((

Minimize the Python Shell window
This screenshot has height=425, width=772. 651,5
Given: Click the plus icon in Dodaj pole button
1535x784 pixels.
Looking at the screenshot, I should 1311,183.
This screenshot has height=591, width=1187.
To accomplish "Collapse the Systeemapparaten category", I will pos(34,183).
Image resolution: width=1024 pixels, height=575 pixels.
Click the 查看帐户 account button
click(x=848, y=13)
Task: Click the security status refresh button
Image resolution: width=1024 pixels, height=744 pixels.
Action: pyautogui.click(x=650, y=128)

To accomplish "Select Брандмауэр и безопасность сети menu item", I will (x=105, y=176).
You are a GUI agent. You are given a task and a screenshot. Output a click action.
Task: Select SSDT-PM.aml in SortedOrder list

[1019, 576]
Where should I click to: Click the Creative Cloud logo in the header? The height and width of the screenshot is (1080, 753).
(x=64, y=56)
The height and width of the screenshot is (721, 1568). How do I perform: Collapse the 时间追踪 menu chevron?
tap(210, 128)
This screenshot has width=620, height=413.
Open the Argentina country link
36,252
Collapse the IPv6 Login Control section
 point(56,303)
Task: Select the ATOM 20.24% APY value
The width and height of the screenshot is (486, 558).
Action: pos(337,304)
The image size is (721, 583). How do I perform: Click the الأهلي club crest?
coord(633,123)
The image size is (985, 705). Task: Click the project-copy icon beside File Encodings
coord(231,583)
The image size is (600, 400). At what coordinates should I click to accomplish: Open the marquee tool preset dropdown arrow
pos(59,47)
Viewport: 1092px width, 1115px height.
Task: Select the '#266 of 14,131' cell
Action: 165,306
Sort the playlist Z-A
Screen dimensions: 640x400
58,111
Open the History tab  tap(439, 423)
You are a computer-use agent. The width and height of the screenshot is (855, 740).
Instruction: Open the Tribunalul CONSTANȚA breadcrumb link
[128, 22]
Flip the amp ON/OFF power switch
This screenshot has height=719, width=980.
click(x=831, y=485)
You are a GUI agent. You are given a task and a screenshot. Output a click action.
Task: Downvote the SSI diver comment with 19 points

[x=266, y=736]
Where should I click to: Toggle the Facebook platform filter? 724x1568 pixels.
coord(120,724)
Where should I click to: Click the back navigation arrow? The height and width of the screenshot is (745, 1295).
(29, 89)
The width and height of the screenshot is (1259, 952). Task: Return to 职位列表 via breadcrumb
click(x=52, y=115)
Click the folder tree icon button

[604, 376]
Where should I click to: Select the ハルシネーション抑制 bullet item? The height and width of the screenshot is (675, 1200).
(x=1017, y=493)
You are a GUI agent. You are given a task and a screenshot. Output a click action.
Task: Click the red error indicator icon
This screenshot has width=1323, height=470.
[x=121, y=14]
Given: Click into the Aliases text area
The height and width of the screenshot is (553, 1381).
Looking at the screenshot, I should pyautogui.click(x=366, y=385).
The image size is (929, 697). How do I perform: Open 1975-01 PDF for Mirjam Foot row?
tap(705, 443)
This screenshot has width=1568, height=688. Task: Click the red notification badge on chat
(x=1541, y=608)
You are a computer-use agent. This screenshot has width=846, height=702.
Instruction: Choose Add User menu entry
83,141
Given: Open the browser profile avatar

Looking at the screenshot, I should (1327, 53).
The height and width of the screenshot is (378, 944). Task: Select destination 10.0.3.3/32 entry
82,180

))

• EXERCISE GOAL:
Each line that contains the string "will" should be copied from the data above.

• ANSWER BELOW:
To accomplish "Collapse the Systeemapparaten category", I will pos(34,183).
To accomplish "Select Брандмауэр и безопасность сети menu item", I will (x=105, y=176).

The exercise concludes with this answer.